Non sapeva nemmeno lui da dove fosse uscita l’intensità di una tale confessione. Ma era vero e non avrebbe negato una cosa tanto vera.

“Mi confondi.” Sherlock aveva detto dopo alcuni secondi. “Penso di averti inquadrato e il secondo successivo mi stupisci e mi sorprendi. Sento quasi come se ci fosse una calamita tra noi e non riesco a capirne il perché. Sei un mistero, John Watson.”

“John Watson-Holmes,” lo corresse bonariamente John, “e lo so che questa situazione è strana. Ma dà al tuo cervello qualche altro giorno per guarire e magari tutto avrà senso. Oppure troveremo il ricordo chiave che sbloccherà tutti gli altri.” Disse John, inserendo nella sua voce tutta la speranza che aveva paura di provare.

“E se non dovesse succedere? E se non recuperassi mai la memoria?” il pensiero atterriva John, ma ricordò il periodo dopo La Caduta e rispose, saldo come sempre,

“Non importa. Ho vissuto in un mondo senza Sherlock Holmes, anzi, Sherlock Watson-Holmes, per due anni e mi è bastato. Se non potrò più averti come marito, certo non ti forzerò, ma a meno che tu non mi cacci fisicamente via, io non me ne andrò.”

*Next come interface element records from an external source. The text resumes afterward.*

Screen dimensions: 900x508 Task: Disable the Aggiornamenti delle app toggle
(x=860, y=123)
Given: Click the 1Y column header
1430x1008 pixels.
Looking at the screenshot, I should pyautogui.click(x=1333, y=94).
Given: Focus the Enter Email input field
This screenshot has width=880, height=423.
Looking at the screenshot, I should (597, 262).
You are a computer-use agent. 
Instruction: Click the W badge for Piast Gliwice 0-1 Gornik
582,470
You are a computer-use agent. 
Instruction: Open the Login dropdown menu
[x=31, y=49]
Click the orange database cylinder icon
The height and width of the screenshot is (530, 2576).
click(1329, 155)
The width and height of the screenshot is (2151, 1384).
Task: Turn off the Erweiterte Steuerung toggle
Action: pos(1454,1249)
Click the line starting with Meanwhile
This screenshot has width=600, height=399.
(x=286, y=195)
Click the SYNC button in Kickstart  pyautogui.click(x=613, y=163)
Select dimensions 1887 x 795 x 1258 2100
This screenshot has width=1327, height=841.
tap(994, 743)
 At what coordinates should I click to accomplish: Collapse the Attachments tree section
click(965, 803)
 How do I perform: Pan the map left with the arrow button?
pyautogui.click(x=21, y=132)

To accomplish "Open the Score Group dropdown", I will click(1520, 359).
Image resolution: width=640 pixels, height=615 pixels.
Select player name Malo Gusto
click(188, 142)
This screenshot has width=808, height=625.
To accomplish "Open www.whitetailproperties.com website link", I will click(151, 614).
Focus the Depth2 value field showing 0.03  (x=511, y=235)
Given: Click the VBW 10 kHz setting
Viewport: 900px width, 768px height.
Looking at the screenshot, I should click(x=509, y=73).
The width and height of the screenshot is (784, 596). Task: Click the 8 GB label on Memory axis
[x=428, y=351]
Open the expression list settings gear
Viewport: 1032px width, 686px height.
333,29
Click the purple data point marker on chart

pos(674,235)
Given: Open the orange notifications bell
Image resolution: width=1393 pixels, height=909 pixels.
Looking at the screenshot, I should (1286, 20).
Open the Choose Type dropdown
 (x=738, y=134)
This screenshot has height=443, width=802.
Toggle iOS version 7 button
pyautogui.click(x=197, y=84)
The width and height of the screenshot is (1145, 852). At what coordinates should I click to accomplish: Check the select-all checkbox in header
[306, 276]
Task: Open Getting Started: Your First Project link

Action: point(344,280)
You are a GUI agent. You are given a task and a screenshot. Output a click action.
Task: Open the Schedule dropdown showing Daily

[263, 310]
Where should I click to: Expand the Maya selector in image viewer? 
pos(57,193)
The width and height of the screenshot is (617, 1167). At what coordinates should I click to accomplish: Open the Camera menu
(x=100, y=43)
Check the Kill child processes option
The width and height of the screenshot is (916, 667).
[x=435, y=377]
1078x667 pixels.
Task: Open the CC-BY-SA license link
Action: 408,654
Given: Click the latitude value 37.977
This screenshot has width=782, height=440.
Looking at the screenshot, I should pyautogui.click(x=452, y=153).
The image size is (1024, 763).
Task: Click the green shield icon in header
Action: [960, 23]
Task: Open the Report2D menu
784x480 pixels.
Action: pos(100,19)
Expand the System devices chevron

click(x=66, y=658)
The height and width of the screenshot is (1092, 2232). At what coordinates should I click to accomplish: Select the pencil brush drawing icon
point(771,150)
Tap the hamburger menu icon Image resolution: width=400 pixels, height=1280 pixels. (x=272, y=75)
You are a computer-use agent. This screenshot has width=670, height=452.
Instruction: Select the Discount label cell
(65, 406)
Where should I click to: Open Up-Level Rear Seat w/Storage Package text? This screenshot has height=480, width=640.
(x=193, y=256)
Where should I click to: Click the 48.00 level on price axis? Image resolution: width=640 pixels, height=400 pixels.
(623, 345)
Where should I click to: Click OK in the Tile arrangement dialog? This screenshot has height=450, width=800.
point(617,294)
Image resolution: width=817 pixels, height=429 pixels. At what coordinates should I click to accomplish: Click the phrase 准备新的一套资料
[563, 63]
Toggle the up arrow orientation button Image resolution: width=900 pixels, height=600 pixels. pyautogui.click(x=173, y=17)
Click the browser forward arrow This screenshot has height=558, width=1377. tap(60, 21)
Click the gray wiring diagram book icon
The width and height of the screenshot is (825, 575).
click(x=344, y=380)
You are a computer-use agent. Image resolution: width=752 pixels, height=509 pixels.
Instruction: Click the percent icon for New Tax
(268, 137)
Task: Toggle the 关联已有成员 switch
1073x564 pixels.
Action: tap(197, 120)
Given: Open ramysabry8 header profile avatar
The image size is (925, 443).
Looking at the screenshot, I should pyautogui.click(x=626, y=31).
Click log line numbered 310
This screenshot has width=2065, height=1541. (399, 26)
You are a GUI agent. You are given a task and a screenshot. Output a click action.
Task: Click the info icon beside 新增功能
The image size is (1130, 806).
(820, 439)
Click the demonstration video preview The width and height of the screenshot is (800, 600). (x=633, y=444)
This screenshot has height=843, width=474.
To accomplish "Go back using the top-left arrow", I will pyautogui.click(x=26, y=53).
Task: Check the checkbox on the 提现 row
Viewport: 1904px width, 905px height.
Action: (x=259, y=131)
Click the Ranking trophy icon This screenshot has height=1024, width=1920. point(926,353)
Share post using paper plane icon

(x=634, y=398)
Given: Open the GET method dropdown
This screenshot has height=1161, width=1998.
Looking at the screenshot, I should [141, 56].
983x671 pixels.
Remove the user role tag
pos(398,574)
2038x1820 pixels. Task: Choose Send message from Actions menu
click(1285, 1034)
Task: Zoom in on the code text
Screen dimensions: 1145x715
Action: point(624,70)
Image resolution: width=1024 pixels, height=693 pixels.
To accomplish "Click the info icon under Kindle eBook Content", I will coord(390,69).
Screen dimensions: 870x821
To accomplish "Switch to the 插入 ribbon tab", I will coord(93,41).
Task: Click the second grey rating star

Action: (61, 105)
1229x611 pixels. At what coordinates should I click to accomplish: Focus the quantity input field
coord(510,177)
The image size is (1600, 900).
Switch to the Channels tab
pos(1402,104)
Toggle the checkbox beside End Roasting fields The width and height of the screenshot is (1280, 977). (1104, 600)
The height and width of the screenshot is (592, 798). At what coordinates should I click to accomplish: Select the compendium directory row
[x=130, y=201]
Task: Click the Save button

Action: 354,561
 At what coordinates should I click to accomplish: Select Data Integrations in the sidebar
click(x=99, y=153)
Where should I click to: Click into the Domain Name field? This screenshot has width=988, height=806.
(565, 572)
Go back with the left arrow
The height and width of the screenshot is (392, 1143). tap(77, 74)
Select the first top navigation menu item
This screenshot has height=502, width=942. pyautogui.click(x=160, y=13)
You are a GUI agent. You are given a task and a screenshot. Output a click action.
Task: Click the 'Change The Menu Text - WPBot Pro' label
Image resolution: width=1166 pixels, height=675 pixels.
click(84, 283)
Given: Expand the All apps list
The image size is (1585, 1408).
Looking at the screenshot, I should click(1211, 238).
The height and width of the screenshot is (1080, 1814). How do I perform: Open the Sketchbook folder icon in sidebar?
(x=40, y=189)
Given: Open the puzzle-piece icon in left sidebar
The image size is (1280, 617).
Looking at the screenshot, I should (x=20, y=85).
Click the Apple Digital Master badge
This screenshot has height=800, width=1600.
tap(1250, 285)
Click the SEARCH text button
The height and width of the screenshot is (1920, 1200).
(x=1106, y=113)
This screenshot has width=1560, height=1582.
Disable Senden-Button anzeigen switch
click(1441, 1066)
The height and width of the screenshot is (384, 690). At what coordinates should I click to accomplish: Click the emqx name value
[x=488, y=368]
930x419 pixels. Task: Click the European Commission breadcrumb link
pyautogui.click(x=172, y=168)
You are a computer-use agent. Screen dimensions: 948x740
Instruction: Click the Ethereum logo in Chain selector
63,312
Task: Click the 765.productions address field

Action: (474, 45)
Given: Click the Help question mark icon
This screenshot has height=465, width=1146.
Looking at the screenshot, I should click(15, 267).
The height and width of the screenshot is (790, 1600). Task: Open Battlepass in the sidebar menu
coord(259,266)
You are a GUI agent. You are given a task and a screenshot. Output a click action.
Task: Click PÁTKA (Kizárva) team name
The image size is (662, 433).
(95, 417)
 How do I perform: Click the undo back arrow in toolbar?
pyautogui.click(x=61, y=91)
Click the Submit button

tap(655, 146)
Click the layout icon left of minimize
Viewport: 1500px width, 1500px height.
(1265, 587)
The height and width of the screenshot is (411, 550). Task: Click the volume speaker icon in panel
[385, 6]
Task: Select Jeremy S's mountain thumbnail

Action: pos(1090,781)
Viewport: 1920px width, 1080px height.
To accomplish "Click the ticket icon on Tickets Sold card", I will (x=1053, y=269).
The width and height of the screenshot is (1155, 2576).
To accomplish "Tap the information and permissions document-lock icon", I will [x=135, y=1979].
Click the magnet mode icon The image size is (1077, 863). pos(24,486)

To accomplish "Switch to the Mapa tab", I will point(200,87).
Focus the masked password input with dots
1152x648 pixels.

John sapeva che questo comportamento non era del tutto sano. E non gliene fregava assolutamente niente.

Sherlock parve assorbire quelle parole. Annuì e tornò al suo palazzo mentale. John si alzò faticosamente dalla posizione accovacciata.

“Mentre combattevi non zoppicavi,” Notò Sherlock, “lo sai vero che è completamento psicosomatico?” John emise una risata amara.

“Lo so. L’ho sempre saputo ed è la prima cosa che mi hai detto quando ci siamo conosciuti. Ma sembra che alla mia gamba non interessi: quando tu non sei con me o c’è qualche problema, io zoppico.” Il dottore sentiva il bisogno di riposare. “Vado a dormire, Sherlock. Buonanotte. Cerca di dormire un po’ e se hai bisogno di me sono al piano di sopra.”

“Buonanotte, John.” Gli rispose.

John salì faticosamente le scale e si tolse gli abiti per mettersi quelli che usava come pigiama.
Capì però che Sherlock non era andato a letto. Aveva preso il suo violino e aveva iniziato a suonare. E John riconobbe subito le note della canzone che Sherlock aveva composto per il loro matrimonio. Il cuore gli si strizzò dolorosamente nel petto, ma anche la speranza si rianimò, e riuscì, con quella melodia, ad addormentarsi, finalmente.